We decided to create a blog so we could share with family and friends about "our journey". Our son Noah is 4 years old and he is the constant light in our world. He was born with a rare genetic disorder called Rubinstein Taybi Syndrome.. Life has not always been easy but Noah has taught us how to be courageous. We are so proud of his accomplishments the past four years. He is beautiful, funny, courageous and strong. We feel so blessed God has chosen us to raise Noah.. We also hope that new parents receiving an RTS diagnosis will find comfort in our words. Nicholas is the perfect addition to our family. God has once again blessed us with a amazing, beautiful little boy. We are so comforted knowing that Noah now has a little brother. Life is beautiful having these two angels in our world.
Friday, March 11, 2011
Recently I read about a mom dealing with a specific physical problem with her daughter.

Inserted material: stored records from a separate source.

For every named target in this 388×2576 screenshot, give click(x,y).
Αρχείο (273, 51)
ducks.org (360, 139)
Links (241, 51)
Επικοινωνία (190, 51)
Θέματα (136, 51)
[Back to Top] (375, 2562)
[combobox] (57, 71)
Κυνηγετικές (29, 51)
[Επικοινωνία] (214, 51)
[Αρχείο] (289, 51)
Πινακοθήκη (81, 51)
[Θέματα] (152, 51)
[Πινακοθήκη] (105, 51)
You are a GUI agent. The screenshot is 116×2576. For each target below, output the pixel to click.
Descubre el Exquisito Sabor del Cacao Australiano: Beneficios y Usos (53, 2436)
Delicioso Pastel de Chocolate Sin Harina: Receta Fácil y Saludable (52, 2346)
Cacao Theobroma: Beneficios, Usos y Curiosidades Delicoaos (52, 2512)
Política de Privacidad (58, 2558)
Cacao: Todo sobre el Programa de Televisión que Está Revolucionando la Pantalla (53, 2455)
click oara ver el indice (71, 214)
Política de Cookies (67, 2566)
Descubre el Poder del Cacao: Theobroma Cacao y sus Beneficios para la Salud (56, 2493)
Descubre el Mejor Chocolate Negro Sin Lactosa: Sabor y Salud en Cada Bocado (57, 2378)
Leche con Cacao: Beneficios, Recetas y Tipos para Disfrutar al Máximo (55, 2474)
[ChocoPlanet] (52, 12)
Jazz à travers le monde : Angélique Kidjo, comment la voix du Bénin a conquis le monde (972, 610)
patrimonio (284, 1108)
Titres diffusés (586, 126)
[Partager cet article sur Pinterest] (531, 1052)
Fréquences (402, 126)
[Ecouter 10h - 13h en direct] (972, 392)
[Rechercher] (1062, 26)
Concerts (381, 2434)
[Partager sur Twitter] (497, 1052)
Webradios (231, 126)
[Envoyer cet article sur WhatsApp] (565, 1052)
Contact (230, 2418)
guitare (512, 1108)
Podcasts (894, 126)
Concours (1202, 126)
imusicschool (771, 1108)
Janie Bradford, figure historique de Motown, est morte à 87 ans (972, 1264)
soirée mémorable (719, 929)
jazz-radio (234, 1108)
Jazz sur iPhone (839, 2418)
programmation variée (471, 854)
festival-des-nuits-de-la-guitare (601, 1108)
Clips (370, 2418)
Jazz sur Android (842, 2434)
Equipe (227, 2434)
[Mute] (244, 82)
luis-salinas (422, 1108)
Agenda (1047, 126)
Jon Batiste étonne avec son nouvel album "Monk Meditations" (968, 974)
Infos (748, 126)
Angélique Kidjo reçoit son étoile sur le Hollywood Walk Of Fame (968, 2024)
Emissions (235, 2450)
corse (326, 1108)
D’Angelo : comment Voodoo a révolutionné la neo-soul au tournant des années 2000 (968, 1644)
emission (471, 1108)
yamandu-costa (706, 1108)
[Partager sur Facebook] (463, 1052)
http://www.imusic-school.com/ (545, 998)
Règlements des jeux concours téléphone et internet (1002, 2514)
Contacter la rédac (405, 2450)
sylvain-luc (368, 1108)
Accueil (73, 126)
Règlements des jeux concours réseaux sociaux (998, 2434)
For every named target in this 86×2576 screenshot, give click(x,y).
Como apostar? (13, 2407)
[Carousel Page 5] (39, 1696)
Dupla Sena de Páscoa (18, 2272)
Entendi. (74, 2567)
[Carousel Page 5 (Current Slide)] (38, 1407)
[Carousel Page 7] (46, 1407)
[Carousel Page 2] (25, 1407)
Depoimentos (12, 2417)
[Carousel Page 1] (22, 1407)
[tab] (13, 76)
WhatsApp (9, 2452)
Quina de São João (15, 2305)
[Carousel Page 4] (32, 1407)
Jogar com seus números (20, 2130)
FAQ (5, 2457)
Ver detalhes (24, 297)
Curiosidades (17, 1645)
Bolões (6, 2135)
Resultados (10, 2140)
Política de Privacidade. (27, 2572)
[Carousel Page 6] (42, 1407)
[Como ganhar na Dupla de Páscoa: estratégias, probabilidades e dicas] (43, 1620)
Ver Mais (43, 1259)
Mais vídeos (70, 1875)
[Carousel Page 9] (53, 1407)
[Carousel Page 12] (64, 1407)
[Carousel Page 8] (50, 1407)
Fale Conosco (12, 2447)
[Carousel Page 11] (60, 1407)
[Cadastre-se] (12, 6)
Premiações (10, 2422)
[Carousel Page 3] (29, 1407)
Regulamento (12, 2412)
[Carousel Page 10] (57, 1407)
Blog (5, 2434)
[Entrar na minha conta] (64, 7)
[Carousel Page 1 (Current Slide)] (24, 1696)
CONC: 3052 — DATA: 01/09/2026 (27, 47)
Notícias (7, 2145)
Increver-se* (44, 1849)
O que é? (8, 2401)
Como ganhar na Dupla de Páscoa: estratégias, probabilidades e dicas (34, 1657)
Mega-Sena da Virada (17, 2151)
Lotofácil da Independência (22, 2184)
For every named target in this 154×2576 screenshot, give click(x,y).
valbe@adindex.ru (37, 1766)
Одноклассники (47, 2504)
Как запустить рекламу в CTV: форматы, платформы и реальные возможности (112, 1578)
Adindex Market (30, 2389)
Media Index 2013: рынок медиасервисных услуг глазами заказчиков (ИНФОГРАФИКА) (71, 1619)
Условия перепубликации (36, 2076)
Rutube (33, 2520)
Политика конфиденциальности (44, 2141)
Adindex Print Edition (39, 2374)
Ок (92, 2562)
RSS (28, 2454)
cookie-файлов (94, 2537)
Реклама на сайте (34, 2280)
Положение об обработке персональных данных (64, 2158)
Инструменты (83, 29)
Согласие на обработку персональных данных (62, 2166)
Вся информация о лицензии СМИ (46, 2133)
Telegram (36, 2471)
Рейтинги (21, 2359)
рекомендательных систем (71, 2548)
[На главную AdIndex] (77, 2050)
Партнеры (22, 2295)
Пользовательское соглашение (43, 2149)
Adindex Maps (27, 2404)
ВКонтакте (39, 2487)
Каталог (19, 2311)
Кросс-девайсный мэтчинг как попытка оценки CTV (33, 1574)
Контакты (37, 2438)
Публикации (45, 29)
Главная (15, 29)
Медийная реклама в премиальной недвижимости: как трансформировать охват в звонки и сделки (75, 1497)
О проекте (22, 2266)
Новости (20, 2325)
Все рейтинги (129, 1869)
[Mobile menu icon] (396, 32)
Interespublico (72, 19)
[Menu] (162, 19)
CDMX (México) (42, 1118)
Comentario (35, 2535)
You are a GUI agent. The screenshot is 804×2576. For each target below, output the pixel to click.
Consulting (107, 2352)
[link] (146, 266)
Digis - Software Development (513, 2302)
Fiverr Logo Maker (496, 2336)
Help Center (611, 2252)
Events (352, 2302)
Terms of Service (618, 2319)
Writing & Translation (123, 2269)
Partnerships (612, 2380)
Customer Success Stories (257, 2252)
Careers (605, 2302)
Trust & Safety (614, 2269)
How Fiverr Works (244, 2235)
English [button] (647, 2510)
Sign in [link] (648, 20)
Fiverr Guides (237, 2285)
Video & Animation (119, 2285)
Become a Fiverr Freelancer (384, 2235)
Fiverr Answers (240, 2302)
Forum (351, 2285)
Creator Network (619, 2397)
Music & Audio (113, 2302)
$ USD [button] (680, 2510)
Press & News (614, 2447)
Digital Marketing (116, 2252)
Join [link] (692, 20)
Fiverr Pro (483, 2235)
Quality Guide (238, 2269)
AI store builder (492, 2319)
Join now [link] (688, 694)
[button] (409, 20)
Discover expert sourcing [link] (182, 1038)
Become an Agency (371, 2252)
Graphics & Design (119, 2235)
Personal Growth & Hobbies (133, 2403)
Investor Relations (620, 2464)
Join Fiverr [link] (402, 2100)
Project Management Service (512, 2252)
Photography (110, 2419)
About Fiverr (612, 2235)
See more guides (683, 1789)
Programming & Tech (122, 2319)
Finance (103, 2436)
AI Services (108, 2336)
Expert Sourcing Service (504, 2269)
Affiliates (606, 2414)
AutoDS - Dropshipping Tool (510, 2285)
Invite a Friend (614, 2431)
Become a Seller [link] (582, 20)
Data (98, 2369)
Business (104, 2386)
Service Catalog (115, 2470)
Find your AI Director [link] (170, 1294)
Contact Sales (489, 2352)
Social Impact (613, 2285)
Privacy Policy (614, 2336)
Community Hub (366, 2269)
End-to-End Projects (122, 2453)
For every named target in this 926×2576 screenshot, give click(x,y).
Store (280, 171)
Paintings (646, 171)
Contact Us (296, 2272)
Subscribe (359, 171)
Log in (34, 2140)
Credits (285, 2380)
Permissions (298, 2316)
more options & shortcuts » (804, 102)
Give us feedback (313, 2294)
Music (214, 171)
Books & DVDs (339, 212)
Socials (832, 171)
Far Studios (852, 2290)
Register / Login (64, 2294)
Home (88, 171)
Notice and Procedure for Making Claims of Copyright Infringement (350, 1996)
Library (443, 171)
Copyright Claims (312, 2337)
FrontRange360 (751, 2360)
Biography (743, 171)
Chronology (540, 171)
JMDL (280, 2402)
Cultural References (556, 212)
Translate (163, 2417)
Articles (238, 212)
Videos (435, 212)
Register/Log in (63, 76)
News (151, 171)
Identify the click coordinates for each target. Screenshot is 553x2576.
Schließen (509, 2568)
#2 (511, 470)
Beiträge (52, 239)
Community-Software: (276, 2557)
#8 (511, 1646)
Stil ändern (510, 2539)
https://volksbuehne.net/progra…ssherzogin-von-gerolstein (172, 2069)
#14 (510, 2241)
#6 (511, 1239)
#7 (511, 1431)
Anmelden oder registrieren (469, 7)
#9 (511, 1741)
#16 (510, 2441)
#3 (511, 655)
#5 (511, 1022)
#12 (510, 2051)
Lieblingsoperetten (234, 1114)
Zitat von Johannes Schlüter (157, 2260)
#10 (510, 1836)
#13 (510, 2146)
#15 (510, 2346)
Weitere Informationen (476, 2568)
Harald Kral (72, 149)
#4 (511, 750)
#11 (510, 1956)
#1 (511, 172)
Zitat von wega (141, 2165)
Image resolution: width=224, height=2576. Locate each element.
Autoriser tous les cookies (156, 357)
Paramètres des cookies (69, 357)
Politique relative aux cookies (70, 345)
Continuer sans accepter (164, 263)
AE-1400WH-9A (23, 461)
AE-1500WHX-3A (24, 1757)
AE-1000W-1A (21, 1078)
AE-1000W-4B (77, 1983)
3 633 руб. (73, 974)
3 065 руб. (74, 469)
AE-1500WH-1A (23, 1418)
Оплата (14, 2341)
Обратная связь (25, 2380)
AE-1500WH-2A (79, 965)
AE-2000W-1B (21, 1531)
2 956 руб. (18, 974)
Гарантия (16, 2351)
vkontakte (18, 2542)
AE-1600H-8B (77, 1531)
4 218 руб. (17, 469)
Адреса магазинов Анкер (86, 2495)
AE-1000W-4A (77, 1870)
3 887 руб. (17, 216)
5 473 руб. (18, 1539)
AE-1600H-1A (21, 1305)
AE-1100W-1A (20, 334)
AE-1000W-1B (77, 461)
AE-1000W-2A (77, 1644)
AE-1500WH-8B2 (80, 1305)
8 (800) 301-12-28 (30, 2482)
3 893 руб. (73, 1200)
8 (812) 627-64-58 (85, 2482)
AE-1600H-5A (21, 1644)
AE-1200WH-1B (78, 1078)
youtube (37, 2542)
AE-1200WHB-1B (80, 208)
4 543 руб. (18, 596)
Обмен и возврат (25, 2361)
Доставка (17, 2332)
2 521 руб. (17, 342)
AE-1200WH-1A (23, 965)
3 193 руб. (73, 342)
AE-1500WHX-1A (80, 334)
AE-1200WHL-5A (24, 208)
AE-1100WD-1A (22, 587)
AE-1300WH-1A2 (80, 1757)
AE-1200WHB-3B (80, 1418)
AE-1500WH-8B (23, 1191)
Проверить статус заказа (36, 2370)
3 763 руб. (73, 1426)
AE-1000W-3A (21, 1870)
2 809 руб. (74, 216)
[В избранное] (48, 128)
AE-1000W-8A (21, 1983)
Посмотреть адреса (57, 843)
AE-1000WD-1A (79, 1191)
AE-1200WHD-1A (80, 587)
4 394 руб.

In the post I read she wrote "at least she doesn't have a cognitive disability, I don't know how they do it?" "They" meaning me because my son has a cognitive disability. This is how I do it. I get up every morning, make my son breakfast, get him dressed, take him to school. Pick him up from school, love on him, read to him, feed him, play with him. I take him on walks, we pick grapefruits, he climbs up his tree house and plays with his little brother. He speaks with his hands and is a genius on his I pad. I tuck him into bed and I take care of him when he is sick. I tell him I love him a million times. I tuck him into bed and he kisses me goodnight. That is how I do it. Kind of like you. Our life does have extra challenges but we live just like you do. And we love just like you do. This is how I do it and I wouldn't change him for the world.